Please lay out the lines from the one containing "Click the Save icon in quick access toolbar" through the one containing "[1385, 346]" as a JSON list of strings, one string per line, skipping blank lines and leaving out the pictures.

▶ [DATA SUPPLIED]
______________________________

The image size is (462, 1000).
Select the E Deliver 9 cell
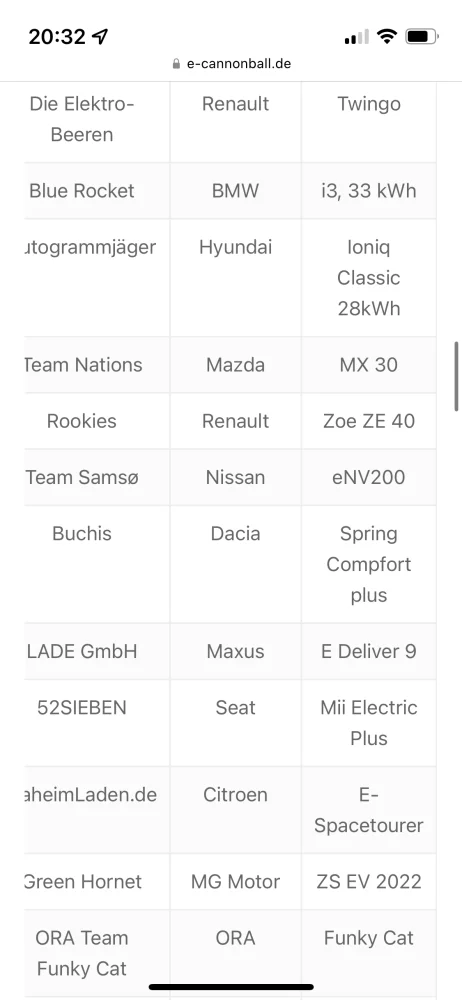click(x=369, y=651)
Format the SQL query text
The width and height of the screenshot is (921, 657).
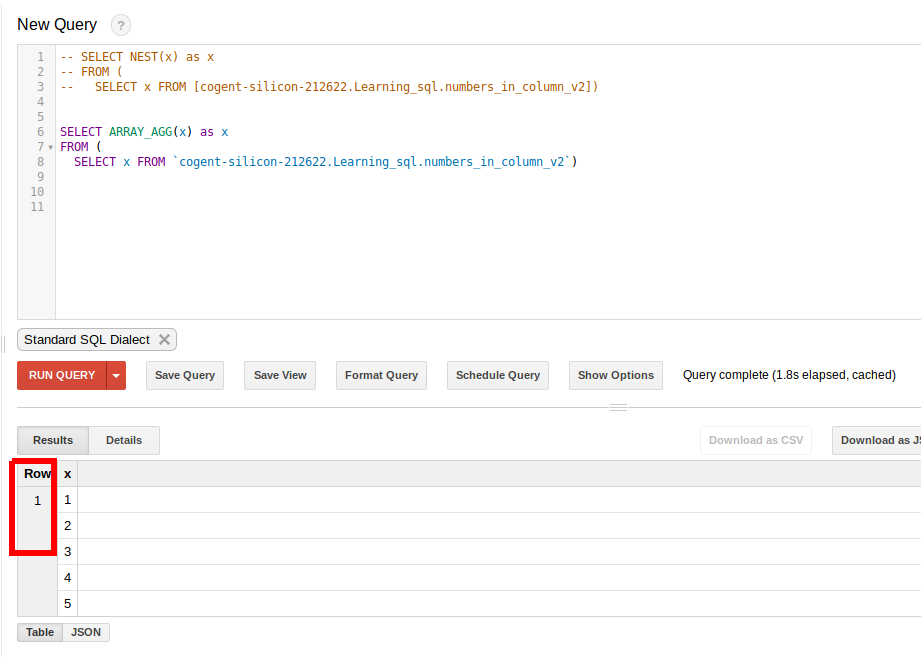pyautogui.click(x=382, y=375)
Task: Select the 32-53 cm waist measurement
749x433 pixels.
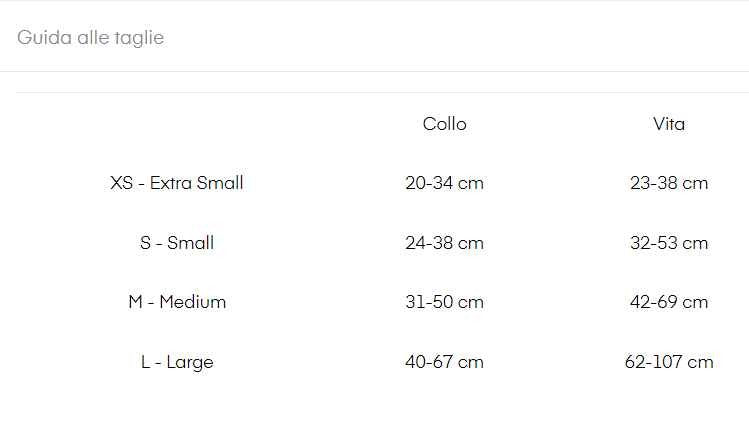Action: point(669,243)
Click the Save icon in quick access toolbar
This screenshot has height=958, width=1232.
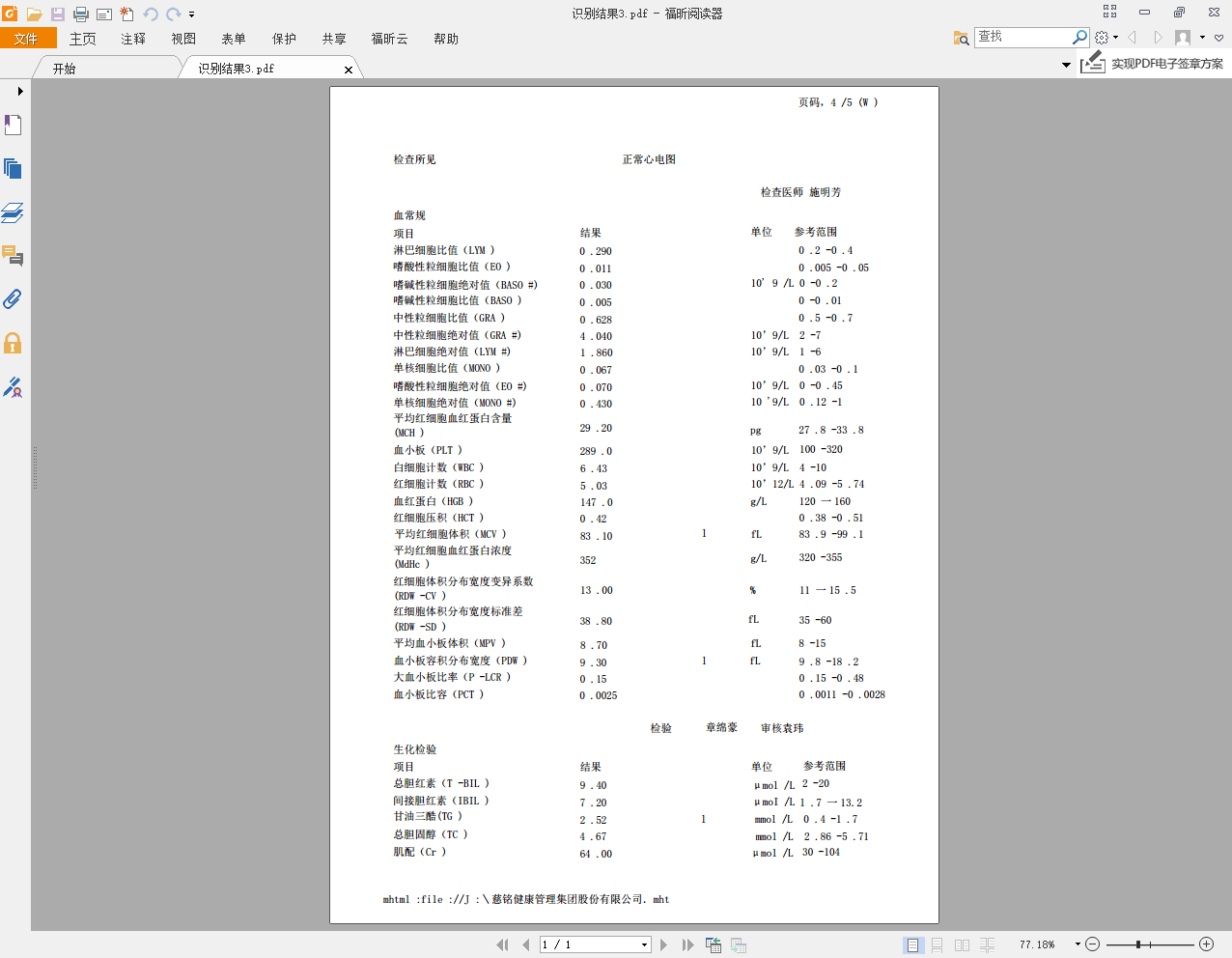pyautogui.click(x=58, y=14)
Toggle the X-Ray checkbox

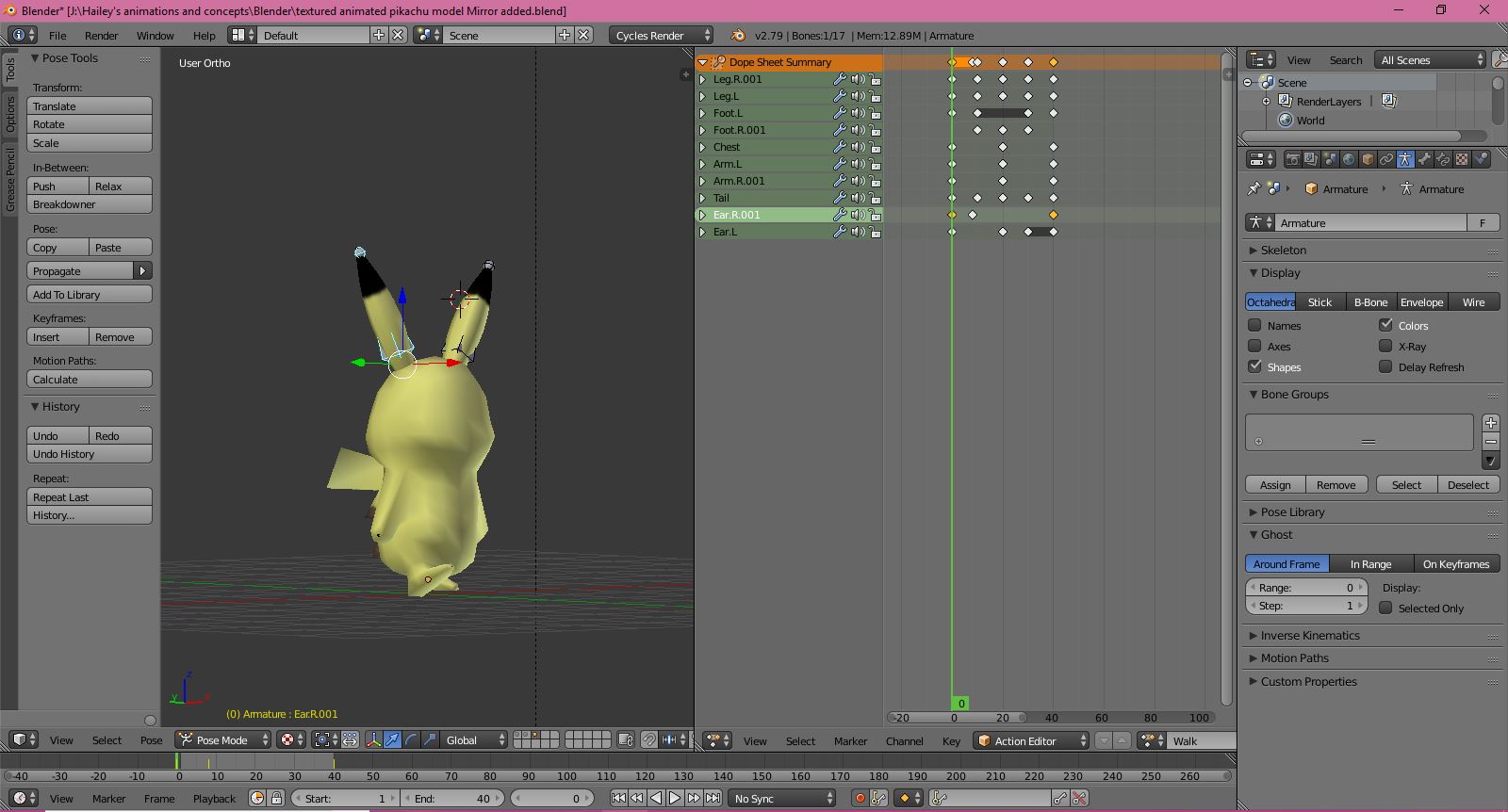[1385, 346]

______________________________

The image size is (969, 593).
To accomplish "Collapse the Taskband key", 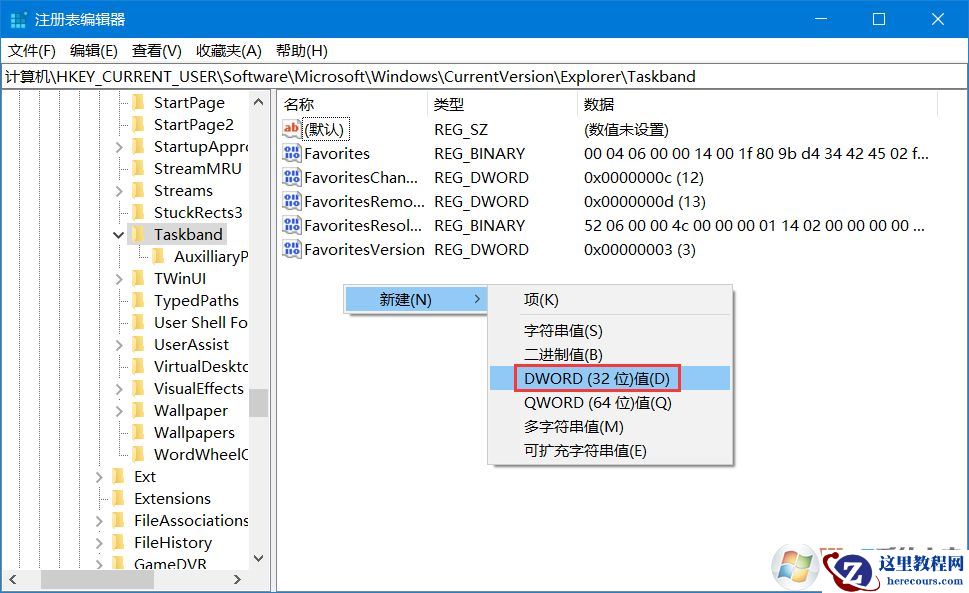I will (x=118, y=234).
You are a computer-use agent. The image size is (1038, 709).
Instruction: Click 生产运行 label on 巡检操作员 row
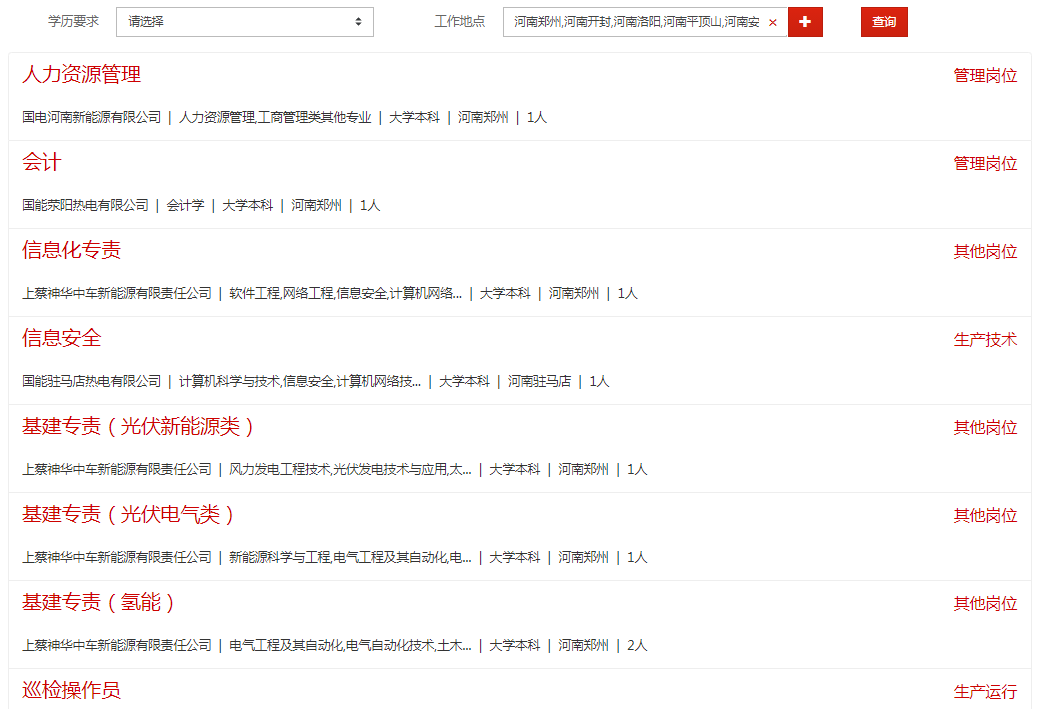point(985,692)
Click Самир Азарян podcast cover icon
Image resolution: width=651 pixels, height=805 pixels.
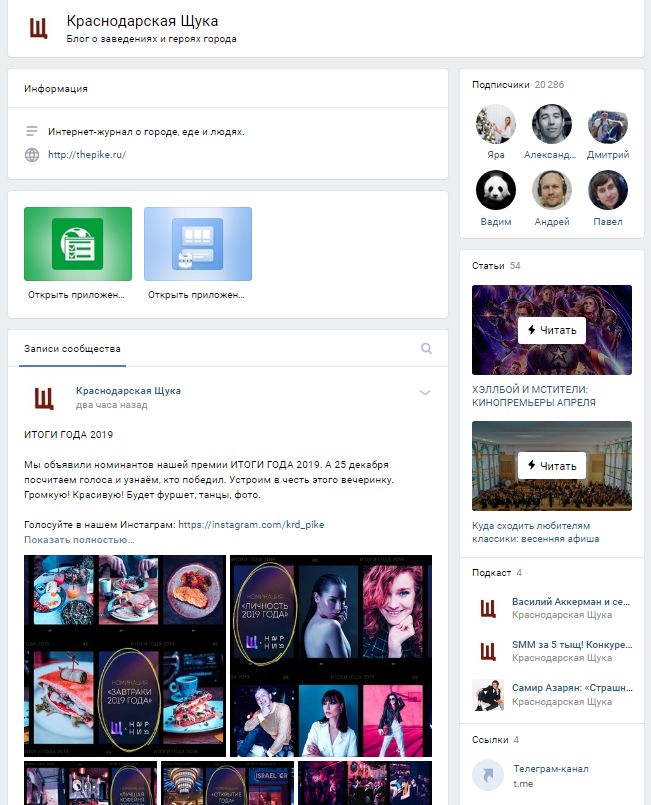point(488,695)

______________________________

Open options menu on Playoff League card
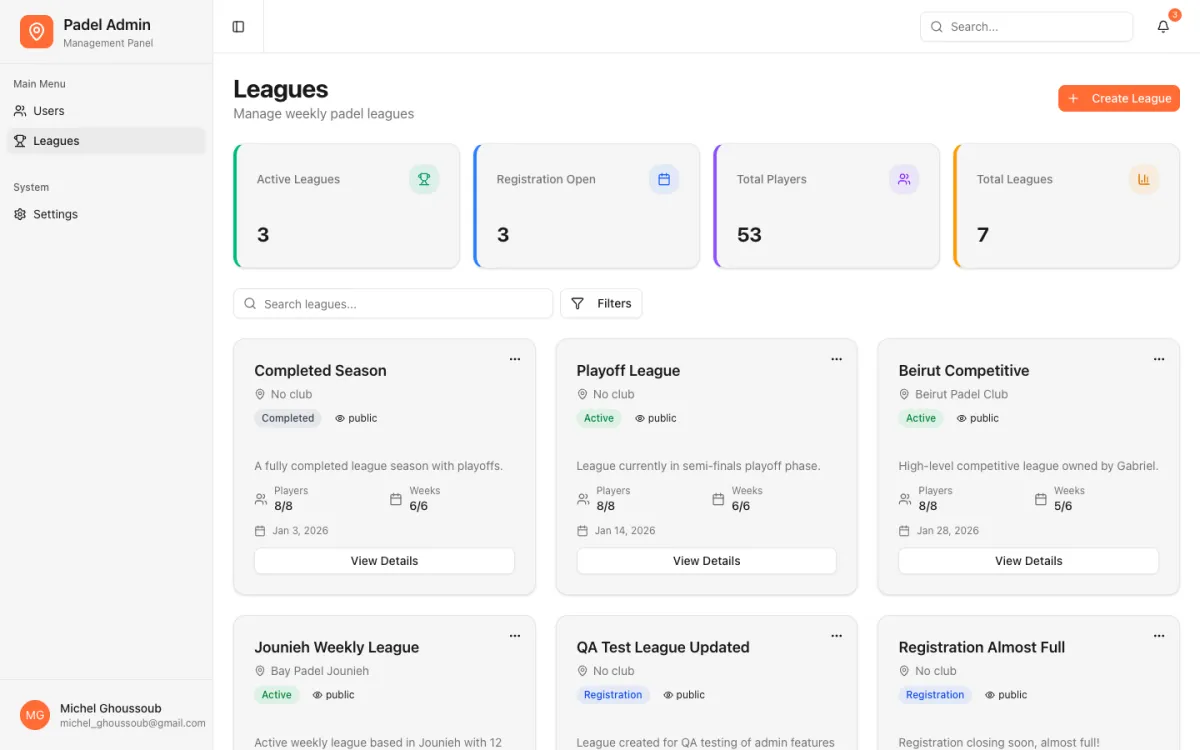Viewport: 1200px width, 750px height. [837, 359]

______________________________

▶ [RESPONSE]
[
  "Click the Save icon in quick access toolbar",
  "This screenshot has height=958, width=1232.",
  "pyautogui.click(x=58, y=14)",
  "Toggle the X-Ray checkbox",
  "[1385, 346]"
]